Piden que la Iglesia hable para defender a los inmigrantes, para condenar a los banqueros sin escrúpulos, para exigir salarios justos, para criticar las injusticias de algunos políticos.
Piden que la Iglesia calle y que no defienda a los hijos antes de nacer, que no explique la verdadera naturaleza del matrimonio y de la familia, que no condene las injusticias de la fecundación artificial, que no exija el derecho a la educación según los principios deseados por los padres.
Es extrañamente paradójica esta esquizofrenia de exigencias: la Iglesia “debe” hablar si pide lo que unos desean, y “debe” callar si defiende principios que resultan inaceptables para esas mismas personas.
Pero la Iglesia no podrá nunca callar. Ha recibido un mandato de anunciar un mensaje que no es suyo. Tiene bajo sus hombros la exigencia del Evangelio de Cristo. Existe para defender el derecho fundamental de todo ser humano: buscar y acoger la verdad allí donde se encuentre.
La Iglesia, por lo mismo, defenderá el derecho a un empleo justo para todos y alzará la voz contra el crimen del aborto procurado. Exigirá que se atienda en sus necesidades fundamentales a los inmigrantes y hablará a favor del verdadero matrimonio. Pedirá que los enfermos reciban las atenciones médicas básicas y condenará como injusta y dañina la eutanasia. Promoverá investigaciones para curar a miles de enfermos necesitados de nuevas terapias, y pedirá que nunca un embrión humano sea destruido bajo la excusa de conseguir un interesante resultado sanitario.
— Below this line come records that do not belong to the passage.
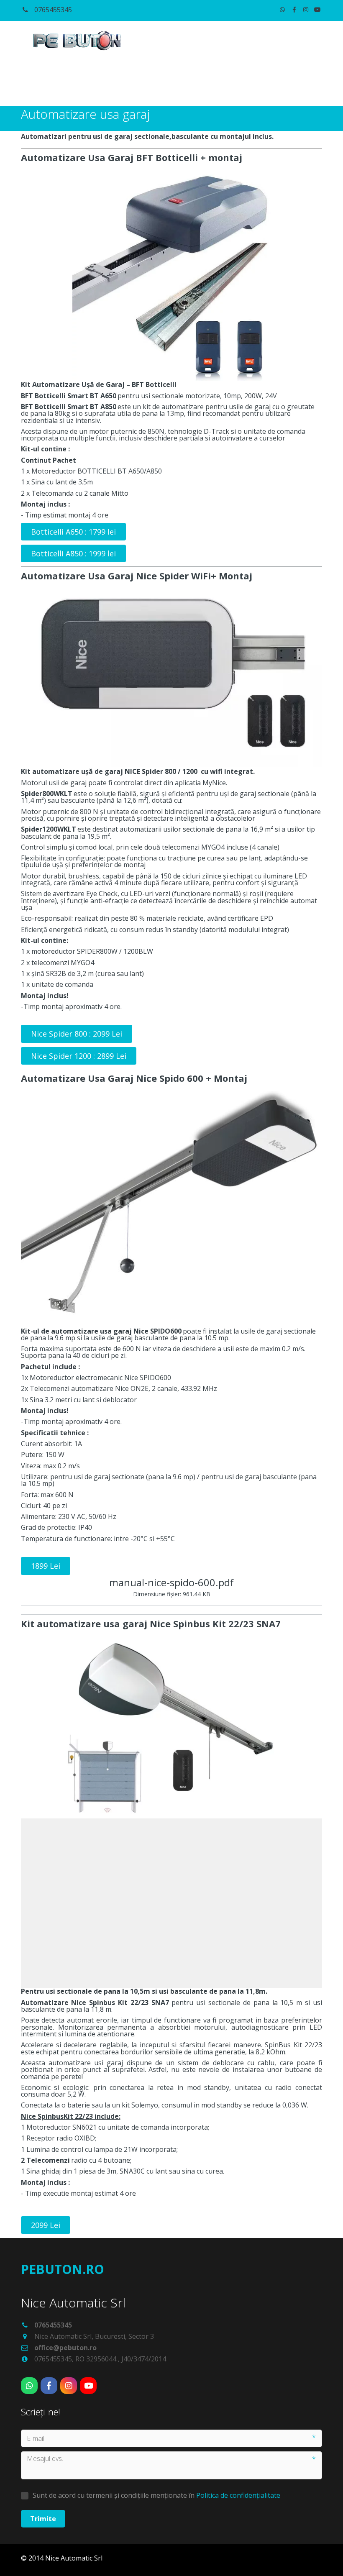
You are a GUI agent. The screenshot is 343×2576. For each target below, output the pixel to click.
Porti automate (103, 82)
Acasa (42, 82)
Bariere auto (183, 82)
Ante la alternativa “¿qué calle o que hable la Iglesia?” la respuesta es clara: la Iglesia hablará, sin miedo a las amenazas, desde el amor más profundo y completo a los hombres y a las mujeres, nacidos o por nacer, sanos o enfermos, ricos o pobres, que compartimos un mismo suelo y que avanzamos, día a día, hacia el encuentro eterno con un Dios justo y bueno.